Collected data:
* begin *

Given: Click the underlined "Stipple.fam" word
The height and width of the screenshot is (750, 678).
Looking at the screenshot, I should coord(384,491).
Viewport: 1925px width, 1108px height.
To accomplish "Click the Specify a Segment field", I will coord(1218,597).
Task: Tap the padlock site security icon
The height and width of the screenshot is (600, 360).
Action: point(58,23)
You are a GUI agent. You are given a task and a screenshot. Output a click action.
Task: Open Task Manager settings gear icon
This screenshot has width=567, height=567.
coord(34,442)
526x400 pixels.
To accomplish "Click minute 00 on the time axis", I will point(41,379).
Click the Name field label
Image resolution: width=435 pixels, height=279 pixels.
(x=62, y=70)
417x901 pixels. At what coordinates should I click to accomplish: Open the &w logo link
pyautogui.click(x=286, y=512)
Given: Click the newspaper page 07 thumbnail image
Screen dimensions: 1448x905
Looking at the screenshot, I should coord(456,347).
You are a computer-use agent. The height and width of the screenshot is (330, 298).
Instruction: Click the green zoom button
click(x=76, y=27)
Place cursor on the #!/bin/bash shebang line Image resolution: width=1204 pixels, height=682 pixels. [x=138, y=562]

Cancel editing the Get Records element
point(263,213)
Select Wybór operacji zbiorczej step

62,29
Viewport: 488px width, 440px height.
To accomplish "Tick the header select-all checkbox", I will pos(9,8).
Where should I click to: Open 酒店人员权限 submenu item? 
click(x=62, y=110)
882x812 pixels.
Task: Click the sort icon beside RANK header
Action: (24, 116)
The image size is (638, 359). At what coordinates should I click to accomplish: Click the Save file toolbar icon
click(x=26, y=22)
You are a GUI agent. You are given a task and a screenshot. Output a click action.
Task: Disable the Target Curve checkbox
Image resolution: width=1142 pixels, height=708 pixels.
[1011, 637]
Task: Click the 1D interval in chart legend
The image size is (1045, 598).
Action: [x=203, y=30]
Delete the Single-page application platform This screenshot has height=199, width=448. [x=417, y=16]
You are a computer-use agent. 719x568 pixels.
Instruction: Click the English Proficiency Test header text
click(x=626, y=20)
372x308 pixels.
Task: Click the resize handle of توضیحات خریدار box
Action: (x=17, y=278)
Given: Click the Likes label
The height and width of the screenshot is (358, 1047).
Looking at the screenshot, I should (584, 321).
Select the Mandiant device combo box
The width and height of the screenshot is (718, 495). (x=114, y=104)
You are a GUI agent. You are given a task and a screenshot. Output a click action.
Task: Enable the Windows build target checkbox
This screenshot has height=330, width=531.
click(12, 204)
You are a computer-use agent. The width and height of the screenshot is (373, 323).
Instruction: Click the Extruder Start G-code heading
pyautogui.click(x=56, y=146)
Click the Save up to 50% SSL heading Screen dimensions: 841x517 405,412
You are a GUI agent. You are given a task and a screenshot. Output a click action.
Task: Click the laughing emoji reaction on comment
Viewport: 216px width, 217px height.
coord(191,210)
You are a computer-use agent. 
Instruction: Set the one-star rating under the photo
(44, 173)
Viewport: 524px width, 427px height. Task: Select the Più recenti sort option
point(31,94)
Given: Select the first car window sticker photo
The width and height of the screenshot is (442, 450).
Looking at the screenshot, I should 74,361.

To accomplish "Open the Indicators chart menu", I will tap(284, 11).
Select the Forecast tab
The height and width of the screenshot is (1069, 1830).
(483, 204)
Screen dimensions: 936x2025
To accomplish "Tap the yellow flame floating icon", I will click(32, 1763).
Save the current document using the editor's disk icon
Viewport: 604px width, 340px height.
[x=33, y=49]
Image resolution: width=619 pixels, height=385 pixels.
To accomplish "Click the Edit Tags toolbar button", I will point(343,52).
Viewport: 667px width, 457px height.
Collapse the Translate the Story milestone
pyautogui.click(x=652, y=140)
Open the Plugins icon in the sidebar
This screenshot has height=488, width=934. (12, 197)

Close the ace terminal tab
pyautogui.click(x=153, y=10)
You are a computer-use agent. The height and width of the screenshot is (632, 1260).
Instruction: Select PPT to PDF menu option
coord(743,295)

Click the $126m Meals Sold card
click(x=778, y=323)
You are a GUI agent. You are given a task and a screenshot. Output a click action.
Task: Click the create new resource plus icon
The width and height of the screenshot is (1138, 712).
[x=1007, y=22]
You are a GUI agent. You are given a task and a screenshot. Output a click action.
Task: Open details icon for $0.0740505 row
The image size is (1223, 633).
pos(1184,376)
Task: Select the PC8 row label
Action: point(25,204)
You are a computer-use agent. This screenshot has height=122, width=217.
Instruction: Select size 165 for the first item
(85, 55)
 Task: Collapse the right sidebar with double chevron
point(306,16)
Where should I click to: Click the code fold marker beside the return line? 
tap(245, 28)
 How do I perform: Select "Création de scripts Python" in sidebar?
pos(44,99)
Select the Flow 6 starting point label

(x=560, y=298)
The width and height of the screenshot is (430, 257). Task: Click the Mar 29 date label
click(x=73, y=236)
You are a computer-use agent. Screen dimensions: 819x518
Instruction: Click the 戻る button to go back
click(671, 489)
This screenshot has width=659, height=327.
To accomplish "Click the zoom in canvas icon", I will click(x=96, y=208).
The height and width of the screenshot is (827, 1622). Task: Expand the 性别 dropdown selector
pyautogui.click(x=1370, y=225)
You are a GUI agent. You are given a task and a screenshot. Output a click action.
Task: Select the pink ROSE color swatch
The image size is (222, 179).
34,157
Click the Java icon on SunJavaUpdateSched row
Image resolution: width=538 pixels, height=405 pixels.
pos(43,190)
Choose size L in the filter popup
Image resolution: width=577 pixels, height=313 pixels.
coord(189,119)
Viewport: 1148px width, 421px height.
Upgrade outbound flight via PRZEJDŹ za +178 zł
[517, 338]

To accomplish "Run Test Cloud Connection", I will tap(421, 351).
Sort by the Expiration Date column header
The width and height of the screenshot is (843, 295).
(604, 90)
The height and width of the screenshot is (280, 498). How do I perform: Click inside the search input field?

* end *

> **WHAT YOU NEED TO DO**: Copy out the records above word for word, beginning at the line that contains "Cancel editing the Get Records element" and stopping after the line that contains "[1011, 637]".

> **RESULT OF THE TASK**:
Cancel editing the Get Records element
point(263,213)
Select Wybór operacji zbiorczej step

62,29
Viewport: 488px width, 440px height.
To accomplish "Tick the header select-all checkbox", I will pos(9,8).
Where should I click to: Open 酒店人员权限 submenu item? 
click(x=62, y=110)
882x812 pixels.
Task: Click the sort icon beside RANK header
Action: (24, 116)
The image size is (638, 359). At what coordinates should I click to accomplish: Click the Save file toolbar icon
click(x=26, y=22)
You are a GUI agent. You are given a task and a screenshot. Output a click action.
Task: Disable the Target Curve checkbox
Image resolution: width=1142 pixels, height=708 pixels.
[1011, 637]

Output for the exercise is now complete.